§ Complete the following
**A)** In the Mercedes-Benz sales text below, copy word for word the passage that begins at the words "Despite major disruptions" and stops after the words "11.7% year-on-year increase.".
**B)** Answer these questions from the Mercedes-Benz sales text below:
(i) How many passenger cars did Mercedes-Benz sell globally in 2020?
(ii) How many vehicles were sold in 2019?
(iii) What new sales record did China post?

§ Text
▬▬▬
Mercedes-Benz has, for the fifth year running, sold more cars than BMW. Throughout 2020, the three-pointed star sold 2,164,187 passenger cars globally, ahead of BMW with 2,028,659 units. Note that these figures are purely for Mercedes- and BMW-branded cars, and don’t include MINI, Rolls-Royce, or Mercedes-Benz commercial vans.

Despite major disruptions caused by the Covid-19 pandemic, the automaker managed to deliver more than two million cars for the fifth consecutive year. More impressively, total sales only dropped -7.5% compared to the 2,339,562 vehicles sold in 2019.

The largest markets for the automaker were China, Germany, US, Great Britain, and South Korea. In the Asia-Pacific region, sales increased by 4.7% to 1,024,315 units, with the primary sales driver being China. The country recovered swiftly – from a pandemic-induced lockdown in Q1 2020 – to post a new sales record of 774,382 units. That is a whopping 11.7% year-on-year increase.
▬▬▬
§ Exercise data
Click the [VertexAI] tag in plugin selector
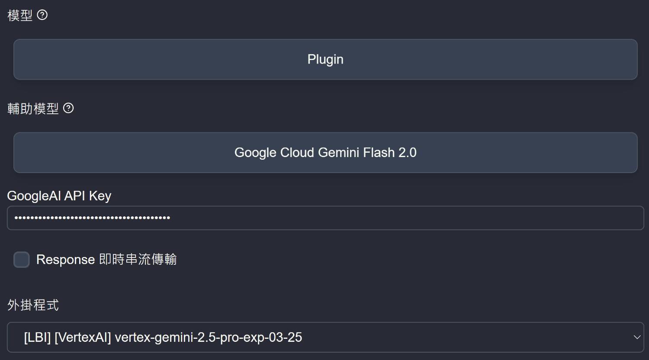 click(83, 337)
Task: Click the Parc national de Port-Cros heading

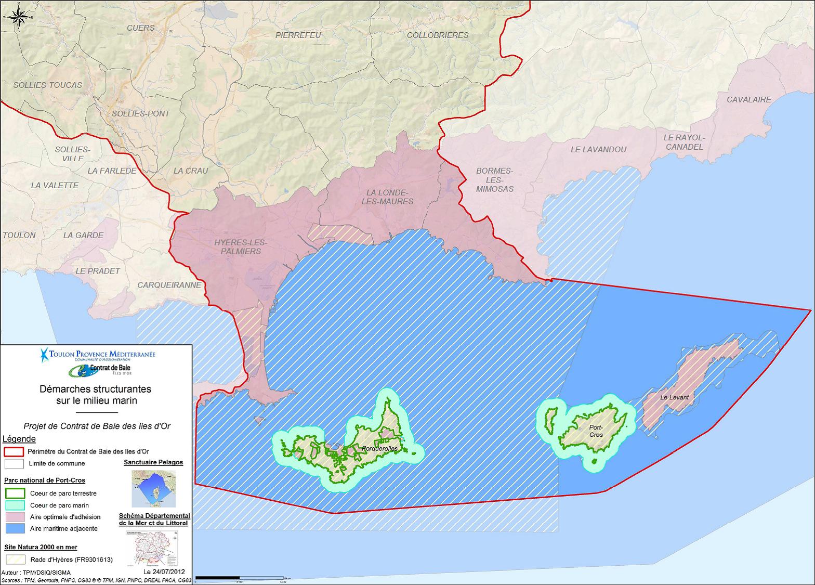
▬▬▬
§ Answers to each task
**A)**
Despite major disruptions caused by the Covid-19 pandemic, the automaker managed to deliver more than two million cars for the fifth consecutive year. More impressively, total sales only dropped -7.5% compared to the 2,339,562 vehicles sold in 2019.

The largest markets for the automaker were China, Germany, US, Great Britain, and South Korea. In the Asia-Pacific region, sales increased by 4.7% to 1,024,315 units, with the primary sales driver being China. The country recovered swiftly – from a pandemic-induced lockdown in Q1 2020 – to post a new sales record of 774,382 units. That is a whopping 11.7% year-on-year increase.

**B)**
(i) 2,164,187
(ii) 2,339,562
(iii) 774,382 units